Loes van Dam, Ph.D. student, received the 2018 Outstanding Student Poster and PICO award from European Geosciences Union. A PICO (Presenting Interactive Content) is a new format for scientific conferences, combining a short oral presentation with an interactive touchscreen presentation. Her winning presentation focused on modelling fluid dynamics in the Earth’s mantle, specifically beneath mid-ocean ridges.
Assistant Professor Roxanne Beinart was named a 2019 Simons Foundation Early Career Investigator in Marine Microbial Ecology and Evolution. The three-year award is intended to help launch the careers of outstanding investigators in this area. Dr. Beinart will study the patterns of specificity and maintenance in microbe-microbe partnerships.
Carrie McDonough (Ph.D. 2017) received the Outstanding Doctoral Dissertation Award from the Association of Environmental Engineering and Science Professors. This award is given annually to recognize an outstanding doctoral dissertation that contributes to the advancement of environmental science and engineering. Dr. McDonough’s dissertation focused on organophosphate esters, which are widely used as flame retardants, and their effect on remote regions like the Arctic.
Ph.D. student Jacob Strock was awarded a NASA fellowship through the Rhode Island Space Grant Consortium. Graduate fellowships through this program are intended for students with research strongly applicable to current NASA missions. The fellowship will fund Strock for a year as a Ph.D. student to investigate the role of dynamic temperature on the ecology of phytoplankton.
M. Lubetkin, M.S. student, was an Outstanding Student Presentation Award winner for their work at the 2018 American Geophysical Union Fall Meeting. Their presentation was titled “Evidence of Simultaneous Effusive and Explosive Activity During the 1993 Submarine Eruption West of Socorro Island, Mexico.”
Colin Jones, Ph.D. student, won one of four funding opportunities through the Schlanger Ocean Drilling Fellowship Program. Jones’s proposal, “Oceanographic controls on mid-Holocene nutrient consumption at Palmer Deep, West Antarctic Peninsula,” was funded because of its innovative and imaginative use of scientific ocean drilling data.
Catherine (Catrina) Nowakowski, Ph.D. student, was awarded a fellowship through the National Science Foundation Graduate Research Fellowship Program. This three-year program is intended to support future knowledge experts who can contribute significantly to research, teaching, and innovations in science and engineering. Nowakoski’s research will focus on the past and future of the Gulf of Maine food web.
Ph.D. student Benjamin Grassian received a Link Foundation Ocean Engineering and Instrumen-tation Fellowship for the 2019-2020 aca-demic year.
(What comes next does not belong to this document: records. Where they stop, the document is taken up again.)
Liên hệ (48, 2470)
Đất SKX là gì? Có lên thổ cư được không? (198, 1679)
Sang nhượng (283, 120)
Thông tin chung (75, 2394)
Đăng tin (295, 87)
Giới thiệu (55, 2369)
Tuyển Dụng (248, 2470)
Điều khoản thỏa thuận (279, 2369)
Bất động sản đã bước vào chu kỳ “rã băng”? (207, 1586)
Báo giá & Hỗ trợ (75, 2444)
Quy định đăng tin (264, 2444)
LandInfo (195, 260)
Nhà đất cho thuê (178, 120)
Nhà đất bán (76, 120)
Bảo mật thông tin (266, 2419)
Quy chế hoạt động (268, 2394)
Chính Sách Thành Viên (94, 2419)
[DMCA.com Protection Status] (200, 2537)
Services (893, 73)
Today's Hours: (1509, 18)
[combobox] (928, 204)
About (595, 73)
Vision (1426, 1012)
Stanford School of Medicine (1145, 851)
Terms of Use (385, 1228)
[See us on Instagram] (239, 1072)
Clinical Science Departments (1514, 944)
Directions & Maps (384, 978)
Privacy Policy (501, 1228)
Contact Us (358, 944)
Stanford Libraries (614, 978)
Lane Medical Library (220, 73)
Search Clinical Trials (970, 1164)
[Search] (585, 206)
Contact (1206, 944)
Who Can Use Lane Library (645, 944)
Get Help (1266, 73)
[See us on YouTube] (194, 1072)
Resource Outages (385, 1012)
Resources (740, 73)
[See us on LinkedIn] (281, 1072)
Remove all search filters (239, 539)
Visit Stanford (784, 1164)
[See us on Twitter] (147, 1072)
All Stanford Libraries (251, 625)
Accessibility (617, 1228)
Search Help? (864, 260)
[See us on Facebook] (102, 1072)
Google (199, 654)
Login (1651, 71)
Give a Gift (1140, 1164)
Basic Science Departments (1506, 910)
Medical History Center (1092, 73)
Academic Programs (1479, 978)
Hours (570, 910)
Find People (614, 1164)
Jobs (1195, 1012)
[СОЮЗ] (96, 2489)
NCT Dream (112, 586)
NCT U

Working with Professor Chris Roman, Ben will use a new towed profiling vehicle, called a Wire Flyer, that was integrated with a dual frequency fisheries echosounder to gather and couple acoustic and environmental data to examine the linkages between fine-scale hydrography and animal habits.
Elizabeth Harvey, (Ph.D. 2013) won a 2019 Sloan Research Fellowship, a prestigious early-career scholar award. Dr. Harvey is now an assistant professor at the Department of Marine Sciences at the University of Georgia where she works on plankton ecology.
Joseph Langan, Ph.D. student at GSO and an M.S. student in statistics at URI’s Department of Computer Science, was selected as one of seven 2018 NOAA Sea Grant and National Marine Fisheries Service Joint Fellowship recipients. His work during the fellowship will focus on improving projections of groundfish stock biomass to more sustainably manage New England’s fisheries. He also earned a Best Student Paper award for his presentation at the American Fisheries Society’s Fish Habitat Section 2018 annual meeting. Langan’s paper was titled “Characterizing Changing Ecosystem Phenology in Response to Climate in a Large Temperate Estuary.”
Ph.D. student Anna Robuck was named a 2019 Switzer Fellow, which goes to highly talented graduate students whose studies are directed toward environmental improvement and who clearly demonstrate leadership in their field. “I am energized by the chance to learn from network members and to apply that knowledge towards environmental and public health concerns related to PFASs and other chemicals,” Robuck said.